Hidupku di alam nyata
Tapi mimpi dan hayalku
Mereka menari terlalu indah
Mereka memberiku semangat
Dan kekuatan untuk menggapainya
Salahka jika berharapa hayalku adalah nyataku?
Salahkah jika aku berharap impianku adalah kehidupanku?
Meski aku memiliki keyakinan
Tapi aku tak berdaya
Tatapku kosong ratapku hampa
Kadang aku bertanya,  benarkah kebahagiaan itu benar adanya?
Atau hanya hayal pecundang belaka?
Kusapu perih linangan ini
Perih terada bahagia tiada ada
Jangan biarkan harapku sirna
Dan mimpiku hanya sebatas angan-angan
Jangan biarkan aku  menghilang binasa
Antara ada dan tiada
Sepertinya asalku  telah pergi entah kemana
Kusambut pagi bergantilah waktu
Perapian embun seakan tak henti mengejekku
Mungkin sapa hati sudah tak tentu
Menguji salah satu diantara yang beribu
Tapi, aku yakin Tuhan punya jalan yang indah untuk semua ini
Dan keyakinanku akan senatiasa terjaga  dengan utuh
Menunggu kebahagiaan itu dating memelukku

Sambil meratapi nasibku ini akutampa sadarmendengar  alunan lagu Laskar Pelangi yang kembali membangkitkan semangatku yang nyaris pupus, aku baru sadar kalau ternya bangsa indonesia sudah merdeka tetetapi pada kenyataannya rakyatnya belum seutuhnya merasakan manisnya kebahagiaan dan kemerdekaan yang  seutuhnya, masih banyak putra-putri bangsa yang pasrah terinjak injak zaman , masih banyak dari mereka yang menjadi korban ekonomi, saat rakyat menderita justru para pejabat dan petinggi Negara bersenang-senang. Saat PEMILU mereka melontarkan janji-janji manisnya tapi pada saat rakyat menjerit butuh makan  kemana mereka semua? Pada saat rakyat butuh biaya untuk pendidikaan anak-anak mereka, kemana mereka semua para petinggi Negara? Kemana jani-janji manis itu semua? Atau hanya ucapan yang melintas begitu saja? Mungkin saya terlalu banyak mengeluh tapi seperti itulah adanya. Seperti itulah negeri kita pembedohan dimana-mana, korupsi semakin marak tampa ada rasa bersalah dan rasa kasihan terhadapat mereka yang membutuhkan semua demi kepentingan semata.
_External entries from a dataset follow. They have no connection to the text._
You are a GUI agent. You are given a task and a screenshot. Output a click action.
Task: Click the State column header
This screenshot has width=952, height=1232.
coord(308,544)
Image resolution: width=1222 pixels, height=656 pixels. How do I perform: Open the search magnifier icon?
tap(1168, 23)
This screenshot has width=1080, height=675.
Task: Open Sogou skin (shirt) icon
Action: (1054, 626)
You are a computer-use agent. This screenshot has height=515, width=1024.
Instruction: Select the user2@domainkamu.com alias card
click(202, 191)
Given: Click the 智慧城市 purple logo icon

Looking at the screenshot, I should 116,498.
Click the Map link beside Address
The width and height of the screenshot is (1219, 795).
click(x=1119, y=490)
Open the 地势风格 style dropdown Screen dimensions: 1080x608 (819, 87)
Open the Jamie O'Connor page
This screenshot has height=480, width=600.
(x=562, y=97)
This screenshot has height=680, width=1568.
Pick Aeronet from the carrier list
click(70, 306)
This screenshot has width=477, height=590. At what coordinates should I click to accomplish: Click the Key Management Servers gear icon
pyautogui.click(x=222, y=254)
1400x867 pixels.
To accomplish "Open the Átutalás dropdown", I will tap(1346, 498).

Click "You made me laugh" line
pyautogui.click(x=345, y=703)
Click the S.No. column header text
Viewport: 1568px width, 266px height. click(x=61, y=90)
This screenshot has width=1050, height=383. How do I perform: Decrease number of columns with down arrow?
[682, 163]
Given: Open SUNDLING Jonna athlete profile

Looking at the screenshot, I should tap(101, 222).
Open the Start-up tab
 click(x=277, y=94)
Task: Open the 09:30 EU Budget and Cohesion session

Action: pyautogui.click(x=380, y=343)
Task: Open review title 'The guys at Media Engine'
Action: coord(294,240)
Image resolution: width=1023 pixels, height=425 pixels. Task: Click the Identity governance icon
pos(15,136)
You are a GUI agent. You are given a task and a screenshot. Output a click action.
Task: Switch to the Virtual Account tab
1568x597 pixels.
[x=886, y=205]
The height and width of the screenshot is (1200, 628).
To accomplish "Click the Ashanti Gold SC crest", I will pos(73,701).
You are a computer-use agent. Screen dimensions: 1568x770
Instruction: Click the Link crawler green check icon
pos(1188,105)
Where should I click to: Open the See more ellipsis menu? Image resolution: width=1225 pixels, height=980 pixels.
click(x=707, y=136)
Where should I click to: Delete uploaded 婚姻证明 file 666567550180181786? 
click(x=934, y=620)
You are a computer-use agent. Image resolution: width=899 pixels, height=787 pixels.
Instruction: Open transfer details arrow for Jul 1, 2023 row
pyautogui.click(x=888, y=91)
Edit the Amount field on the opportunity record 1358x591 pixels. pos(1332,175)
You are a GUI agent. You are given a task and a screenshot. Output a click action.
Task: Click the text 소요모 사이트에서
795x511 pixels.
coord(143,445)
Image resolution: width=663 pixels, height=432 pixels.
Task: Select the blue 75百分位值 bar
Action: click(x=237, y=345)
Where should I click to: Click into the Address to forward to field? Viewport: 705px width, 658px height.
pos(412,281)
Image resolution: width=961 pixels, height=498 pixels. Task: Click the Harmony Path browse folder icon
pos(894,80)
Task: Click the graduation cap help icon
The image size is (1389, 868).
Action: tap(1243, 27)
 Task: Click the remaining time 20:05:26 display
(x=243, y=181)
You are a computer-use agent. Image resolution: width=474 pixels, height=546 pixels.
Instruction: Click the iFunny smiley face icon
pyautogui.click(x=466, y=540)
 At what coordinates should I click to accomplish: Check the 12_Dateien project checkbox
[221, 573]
Terlalu banyak problema  yang harus di hadapi, saya tak bisa mengeluh terlalu banyak tapi saya senantiasa harus berusa merubah kehidupanku ini.

Yakin + Percaya Diri + Berusaha + Berdoa =Insya Allah , Allah SWT akan memberikan yang terbaik untuk hambanya.

Tuhan berikanlah aku kesabaran, berikanlah aku kekuatan dalam menjalani semua ini, jadikan lah aku menjadi menjadi salah seorang diantara mereka yang menerima keajaiban darimu.”


Akankah cita-cita, impian , dan harapanku menjadi seubuah kenyataan di kehidupan yang lebih indah?